TEXT BLOCK:
:::::

Schreiber awarded Balzan Prize for pioneering cancer research
International honor recognizes scholarly and scientific achievements
Washington UniversityRobert D. Schreiber, PhD, the Andrew M. and Jane M. Bursky Distinguished Professor at Washington University School of Medicine in St. Louis, has been named a co-recipient of the Balzan Prize for his groundbreaking work in immunology and melanoma research.
This year’s prize winners were announced Monday, Sept. 11, in Milan. The award is meant to “foster culture, the sciences and the most meritorious initiatives in the cause of humanity, peace and fraternity among peoples throughout the world,” according to the International Balzan Prize Foundation.
Schreiber will receive the award Nov. 17 in Bern, Switzerland, with co-recipient James Allison, PhD, of the University of Texas MD Anderson Cancer Center. The honor comes with a $790,000 prize, half of which must go toward research.
“Professors Schreiber and Allison have played transformative roles in the field of tumor immunology,” said Balzan Prize committee member and French immunologist Jules Hoffmann, a recipient of the 2011 Nobel Prize in Physiology or Medicine, in announcing the award winners Monday. “Both have collaborated recently in the identification of tumor-specific neoantigens, together with other scientists, an approach that might lead to the development of effective personalized cancer-specific vaccines.”

:::::

EXERCISES TO COMPLETE:
1. According to the Balzan Prize article, where and when will Schreiber receive the award?
2. Please carry on writing the Balzan Prize article, starting after its last sentence.

Collection entries:

:::::

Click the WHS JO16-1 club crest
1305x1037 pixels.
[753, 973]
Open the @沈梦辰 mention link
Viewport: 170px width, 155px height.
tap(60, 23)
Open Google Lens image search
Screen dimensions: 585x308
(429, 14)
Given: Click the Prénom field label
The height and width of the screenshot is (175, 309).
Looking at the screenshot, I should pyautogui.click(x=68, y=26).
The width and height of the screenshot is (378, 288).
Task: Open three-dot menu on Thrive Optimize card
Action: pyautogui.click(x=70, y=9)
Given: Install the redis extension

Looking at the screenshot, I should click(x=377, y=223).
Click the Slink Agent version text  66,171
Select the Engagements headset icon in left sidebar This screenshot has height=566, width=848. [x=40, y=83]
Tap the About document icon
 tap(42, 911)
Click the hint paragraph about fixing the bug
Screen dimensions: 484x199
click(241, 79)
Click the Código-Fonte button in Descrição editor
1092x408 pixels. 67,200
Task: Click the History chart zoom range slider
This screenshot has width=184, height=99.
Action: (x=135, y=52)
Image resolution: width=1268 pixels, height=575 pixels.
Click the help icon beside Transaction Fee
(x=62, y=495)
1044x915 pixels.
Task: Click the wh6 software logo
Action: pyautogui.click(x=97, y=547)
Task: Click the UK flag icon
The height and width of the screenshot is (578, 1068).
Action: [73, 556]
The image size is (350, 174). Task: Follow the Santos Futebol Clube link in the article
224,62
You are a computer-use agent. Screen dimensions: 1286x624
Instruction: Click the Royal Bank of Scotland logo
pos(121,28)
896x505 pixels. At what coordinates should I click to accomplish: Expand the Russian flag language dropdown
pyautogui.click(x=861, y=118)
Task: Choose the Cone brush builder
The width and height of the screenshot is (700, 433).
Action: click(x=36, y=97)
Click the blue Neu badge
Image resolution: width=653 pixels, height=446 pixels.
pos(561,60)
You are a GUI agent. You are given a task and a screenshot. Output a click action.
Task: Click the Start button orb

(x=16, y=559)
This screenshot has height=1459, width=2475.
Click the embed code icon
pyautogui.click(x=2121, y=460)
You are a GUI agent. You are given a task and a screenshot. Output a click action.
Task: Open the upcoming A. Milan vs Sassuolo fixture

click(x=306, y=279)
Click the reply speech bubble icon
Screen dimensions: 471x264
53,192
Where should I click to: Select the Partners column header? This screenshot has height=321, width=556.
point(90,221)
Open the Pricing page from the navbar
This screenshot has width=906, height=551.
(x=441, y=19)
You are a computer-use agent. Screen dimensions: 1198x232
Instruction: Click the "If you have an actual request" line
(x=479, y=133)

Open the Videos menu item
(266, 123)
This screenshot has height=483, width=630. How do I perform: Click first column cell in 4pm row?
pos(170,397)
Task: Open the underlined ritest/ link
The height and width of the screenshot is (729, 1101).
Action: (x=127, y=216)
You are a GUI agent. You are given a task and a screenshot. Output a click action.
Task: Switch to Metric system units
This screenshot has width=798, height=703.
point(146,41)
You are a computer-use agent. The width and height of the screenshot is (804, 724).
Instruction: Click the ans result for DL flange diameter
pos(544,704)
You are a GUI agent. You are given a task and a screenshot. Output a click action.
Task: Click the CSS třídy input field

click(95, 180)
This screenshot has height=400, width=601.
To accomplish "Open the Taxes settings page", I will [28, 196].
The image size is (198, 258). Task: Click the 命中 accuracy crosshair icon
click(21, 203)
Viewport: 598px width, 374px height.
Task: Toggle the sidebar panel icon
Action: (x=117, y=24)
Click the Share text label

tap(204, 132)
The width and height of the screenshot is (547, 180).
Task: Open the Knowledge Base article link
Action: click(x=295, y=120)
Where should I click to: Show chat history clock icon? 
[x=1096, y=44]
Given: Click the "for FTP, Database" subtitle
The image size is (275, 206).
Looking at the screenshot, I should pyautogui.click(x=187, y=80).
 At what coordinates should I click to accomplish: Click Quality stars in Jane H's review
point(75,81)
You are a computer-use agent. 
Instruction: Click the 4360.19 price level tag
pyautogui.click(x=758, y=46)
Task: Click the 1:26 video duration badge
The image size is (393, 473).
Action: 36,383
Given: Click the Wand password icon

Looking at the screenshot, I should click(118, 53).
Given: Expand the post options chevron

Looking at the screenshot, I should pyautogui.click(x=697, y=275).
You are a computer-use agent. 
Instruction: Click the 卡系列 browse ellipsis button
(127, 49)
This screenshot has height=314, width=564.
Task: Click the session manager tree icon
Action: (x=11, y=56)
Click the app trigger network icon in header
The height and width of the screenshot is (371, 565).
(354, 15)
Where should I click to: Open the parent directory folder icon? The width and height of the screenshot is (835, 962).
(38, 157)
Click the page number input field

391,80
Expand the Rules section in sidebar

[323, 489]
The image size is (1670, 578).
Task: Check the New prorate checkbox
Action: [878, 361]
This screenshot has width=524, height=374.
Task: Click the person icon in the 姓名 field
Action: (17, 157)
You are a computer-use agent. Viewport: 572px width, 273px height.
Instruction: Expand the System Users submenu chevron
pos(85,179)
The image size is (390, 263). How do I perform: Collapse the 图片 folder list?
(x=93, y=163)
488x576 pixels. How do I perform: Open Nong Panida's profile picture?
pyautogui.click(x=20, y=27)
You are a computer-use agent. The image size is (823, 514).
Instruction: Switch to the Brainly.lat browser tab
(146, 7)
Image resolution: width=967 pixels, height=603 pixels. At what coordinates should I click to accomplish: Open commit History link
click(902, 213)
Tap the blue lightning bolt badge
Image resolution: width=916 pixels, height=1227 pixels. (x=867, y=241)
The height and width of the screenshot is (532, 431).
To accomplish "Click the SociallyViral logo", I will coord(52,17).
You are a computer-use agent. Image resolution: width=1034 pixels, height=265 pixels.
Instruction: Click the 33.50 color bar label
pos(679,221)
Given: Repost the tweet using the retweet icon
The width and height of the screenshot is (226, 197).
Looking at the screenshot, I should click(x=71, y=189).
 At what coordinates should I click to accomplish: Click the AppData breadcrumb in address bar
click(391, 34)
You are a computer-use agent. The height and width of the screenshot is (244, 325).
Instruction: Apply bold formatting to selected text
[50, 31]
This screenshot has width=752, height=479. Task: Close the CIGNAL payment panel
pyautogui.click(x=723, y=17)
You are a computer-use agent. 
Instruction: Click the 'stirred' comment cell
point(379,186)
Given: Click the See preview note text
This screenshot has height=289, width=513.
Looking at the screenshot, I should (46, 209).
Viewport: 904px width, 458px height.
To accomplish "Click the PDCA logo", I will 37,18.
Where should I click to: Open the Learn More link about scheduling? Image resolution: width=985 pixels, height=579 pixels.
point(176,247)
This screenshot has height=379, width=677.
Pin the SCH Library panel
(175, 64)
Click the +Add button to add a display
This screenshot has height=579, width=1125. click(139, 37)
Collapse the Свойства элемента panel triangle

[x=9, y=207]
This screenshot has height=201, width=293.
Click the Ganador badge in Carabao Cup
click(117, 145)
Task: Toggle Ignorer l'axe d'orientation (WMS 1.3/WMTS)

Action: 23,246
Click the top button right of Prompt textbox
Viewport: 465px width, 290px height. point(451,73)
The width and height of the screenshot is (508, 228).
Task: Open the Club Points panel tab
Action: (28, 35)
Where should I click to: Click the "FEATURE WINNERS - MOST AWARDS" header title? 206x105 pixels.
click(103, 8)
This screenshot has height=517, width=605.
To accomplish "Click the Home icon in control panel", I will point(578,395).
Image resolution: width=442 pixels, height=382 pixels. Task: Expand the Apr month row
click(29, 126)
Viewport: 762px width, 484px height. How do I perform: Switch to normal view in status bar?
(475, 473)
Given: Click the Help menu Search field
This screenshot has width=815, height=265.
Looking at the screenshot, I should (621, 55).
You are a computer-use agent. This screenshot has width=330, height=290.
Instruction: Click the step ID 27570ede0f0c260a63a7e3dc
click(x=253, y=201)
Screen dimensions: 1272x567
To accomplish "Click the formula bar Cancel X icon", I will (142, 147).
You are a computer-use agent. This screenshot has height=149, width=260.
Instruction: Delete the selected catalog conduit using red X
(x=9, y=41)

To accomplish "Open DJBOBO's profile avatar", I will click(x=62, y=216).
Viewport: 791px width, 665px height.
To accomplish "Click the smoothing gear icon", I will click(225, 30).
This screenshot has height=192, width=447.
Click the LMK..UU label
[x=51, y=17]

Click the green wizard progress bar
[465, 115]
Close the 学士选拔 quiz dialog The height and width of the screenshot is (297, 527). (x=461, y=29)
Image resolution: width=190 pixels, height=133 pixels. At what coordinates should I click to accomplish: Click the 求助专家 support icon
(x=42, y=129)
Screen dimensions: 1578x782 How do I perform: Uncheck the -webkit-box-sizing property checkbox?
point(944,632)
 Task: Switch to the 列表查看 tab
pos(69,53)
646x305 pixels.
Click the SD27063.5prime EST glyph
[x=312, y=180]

:::::

TASK RESPONSES:
1. In Bern, Switzerland, on Nov. 17.

2.
By targeting tumor-specific neoantigens, which are formed during cancer development and are unique to each patient’s tumor, Schreiber and other scientists aim to eradicate cancer cells while sparing healthy ones.
Schreiber, who also is director of the Andrew M. and Jane M. Bursky Center for Human Immunology and Immunotherapy Programs at the School of Medicine and co-leader of the tumor immunology program at Siteman Cancer Center at Barnes-Jewish Hospital and Washington University School of Medicine, helped to pioneer our understanding of the immune system’s potential role in battling cancer. He and collaborators at the School of Medicine have laid the foundation for the development of personalized vaccines for patients with cancers of the breast, brain, lung, pancreas and prostate, melanoma and certain forms of lymphoma.
Balzan Prizes are awarded in four subject areas – two in the sciences and two in the humanities – that change every year.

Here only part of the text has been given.